--- What to do ---
Which lines run from the one containing "Given: Click the" through the end of the data? Write them out exactly, with the pictures left out.

--- Supplied information ---
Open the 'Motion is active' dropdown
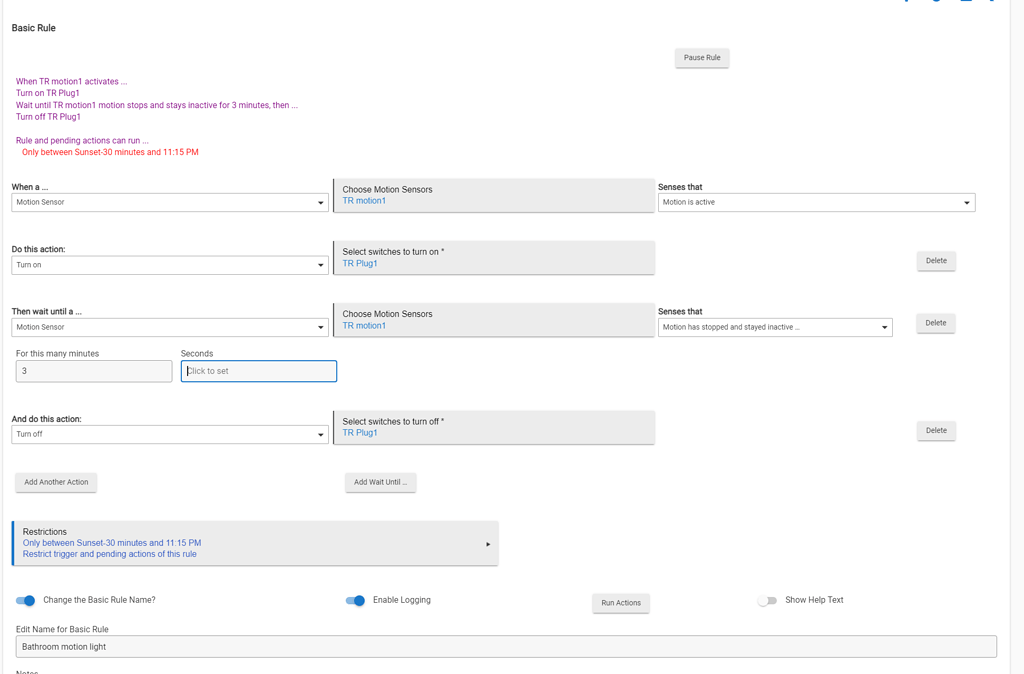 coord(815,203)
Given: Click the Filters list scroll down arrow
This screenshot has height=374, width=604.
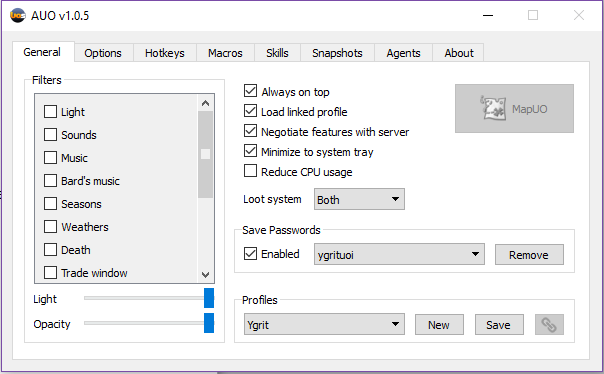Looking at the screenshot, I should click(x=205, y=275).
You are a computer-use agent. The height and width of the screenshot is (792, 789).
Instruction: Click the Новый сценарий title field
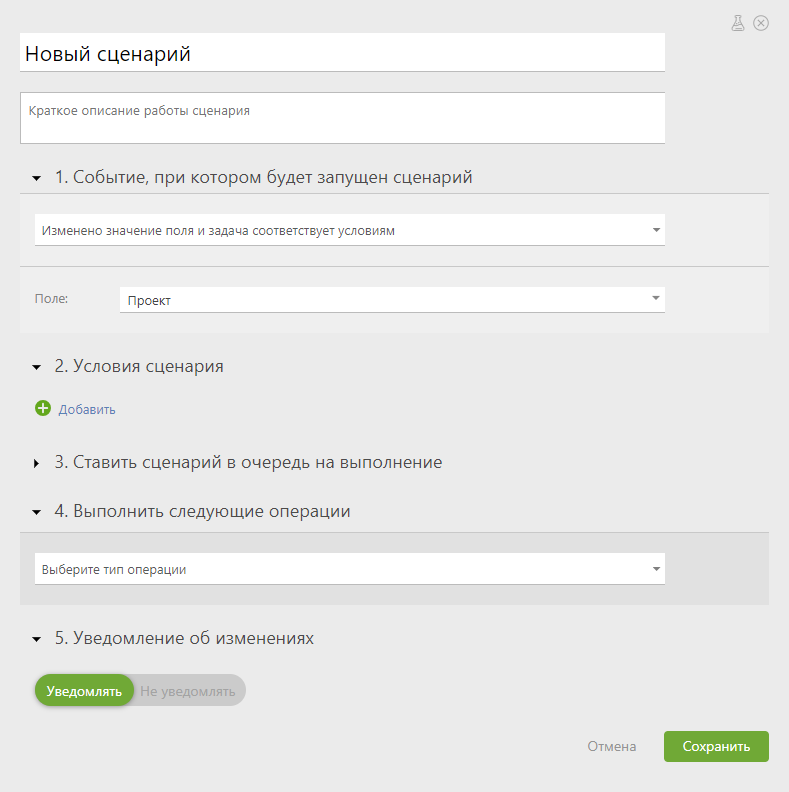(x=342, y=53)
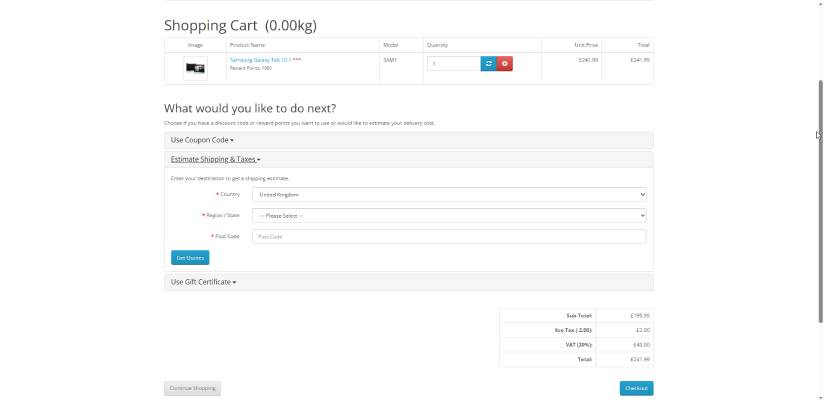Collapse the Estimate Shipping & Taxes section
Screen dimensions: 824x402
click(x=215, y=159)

--- Exercise result ---
Given: Click the Filters list scroll down arrow
This screenshot has height=374, width=604.
Looking at the screenshot, I should click(x=205, y=275).
You are a computer-use agent. The height and width of the screenshot is (792, 789).
Instruction: Click the Новый сценарий title field
(x=342, y=53)
Collapse the Estimate Shipping & Taxes section
Screen dimensions: 824x402
click(x=215, y=159)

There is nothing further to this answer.